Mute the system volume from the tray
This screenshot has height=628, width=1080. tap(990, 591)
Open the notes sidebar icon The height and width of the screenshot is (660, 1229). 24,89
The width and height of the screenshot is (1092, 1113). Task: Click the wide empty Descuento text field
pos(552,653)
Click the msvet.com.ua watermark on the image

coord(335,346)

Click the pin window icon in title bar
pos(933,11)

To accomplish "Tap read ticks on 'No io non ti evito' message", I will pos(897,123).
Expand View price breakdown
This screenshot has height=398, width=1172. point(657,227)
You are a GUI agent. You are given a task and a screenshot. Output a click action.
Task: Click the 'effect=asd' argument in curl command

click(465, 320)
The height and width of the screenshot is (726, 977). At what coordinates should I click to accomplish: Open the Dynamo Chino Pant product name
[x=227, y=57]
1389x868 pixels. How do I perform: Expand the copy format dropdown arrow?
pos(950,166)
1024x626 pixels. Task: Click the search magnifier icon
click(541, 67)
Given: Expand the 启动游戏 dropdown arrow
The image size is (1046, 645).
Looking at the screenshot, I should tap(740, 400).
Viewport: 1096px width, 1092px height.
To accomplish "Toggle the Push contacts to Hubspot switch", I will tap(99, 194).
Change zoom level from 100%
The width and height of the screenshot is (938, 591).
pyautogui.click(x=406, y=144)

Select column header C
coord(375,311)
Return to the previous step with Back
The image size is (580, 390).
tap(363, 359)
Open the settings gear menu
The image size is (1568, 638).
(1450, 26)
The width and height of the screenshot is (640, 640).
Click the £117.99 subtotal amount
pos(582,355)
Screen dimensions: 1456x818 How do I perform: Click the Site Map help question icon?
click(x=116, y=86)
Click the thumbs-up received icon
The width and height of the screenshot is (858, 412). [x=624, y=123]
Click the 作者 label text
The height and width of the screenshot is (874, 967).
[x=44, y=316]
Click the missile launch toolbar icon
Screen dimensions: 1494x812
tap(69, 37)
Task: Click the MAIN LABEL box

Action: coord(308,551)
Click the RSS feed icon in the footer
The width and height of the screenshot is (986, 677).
# # # # #
### EXERCISE
Reproduce every row above verbatim, keeping each character and line break unchanged.

### TASK RESULT
Mute the system volume from the tray
This screenshot has height=628, width=1080. tap(990, 591)
Open the notes sidebar icon The height and width of the screenshot is (660, 1229). 24,89
The width and height of the screenshot is (1092, 1113). Task: Click the wide empty Descuento text field
pos(552,653)
Click the msvet.com.ua watermark on the image

coord(335,346)

Click the pin window icon in title bar
pos(933,11)

To accomplish "Tap read ticks on 'No io non ti evito' message", I will pos(897,123).
Expand View price breakdown
This screenshot has height=398, width=1172. point(657,227)
You are a GUI agent. You are given a task and a screenshot. Output a click action.
Task: Click the 'effect=asd' argument in curl command

click(465, 320)
The height and width of the screenshot is (726, 977). At what coordinates should I click to accomplish: Open the Dynamo Chino Pant product name
[x=227, y=57]
1389x868 pixels. How do I perform: Expand the copy format dropdown arrow?
pos(950,166)
1024x626 pixels. Task: Click the search magnifier icon
click(541, 67)
Given: Expand the 启动游戏 dropdown arrow
The image size is (1046, 645).
Looking at the screenshot, I should tap(740, 400).
Viewport: 1096px width, 1092px height.
To accomplish "Toggle the Push contacts to Hubspot switch", I will tap(99, 194).
Change zoom level from 100%
The width and height of the screenshot is (938, 591).
pyautogui.click(x=406, y=144)

Select column header C
coord(375,311)
Return to the previous step with Back
The image size is (580, 390).
tap(363, 359)
Open the settings gear menu
The image size is (1568, 638).
(1450, 26)
The width and height of the screenshot is (640, 640).
Click the £117.99 subtotal amount
pos(582,355)
Screen dimensions: 1456x818 How do I perform: Click the Site Map help question icon?
click(x=116, y=86)
Click the thumbs-up received icon
The width and height of the screenshot is (858, 412). [x=624, y=123]
Click the 作者 label text
The height and width of the screenshot is (874, 967).
[x=44, y=316]
Click the missile launch toolbar icon
Screen dimensions: 1494x812
tap(69, 37)
Task: Click the MAIN LABEL box

Action: coord(308,551)
Click the RSS feed icon in the footer
The width and height of the screenshot is (986, 677).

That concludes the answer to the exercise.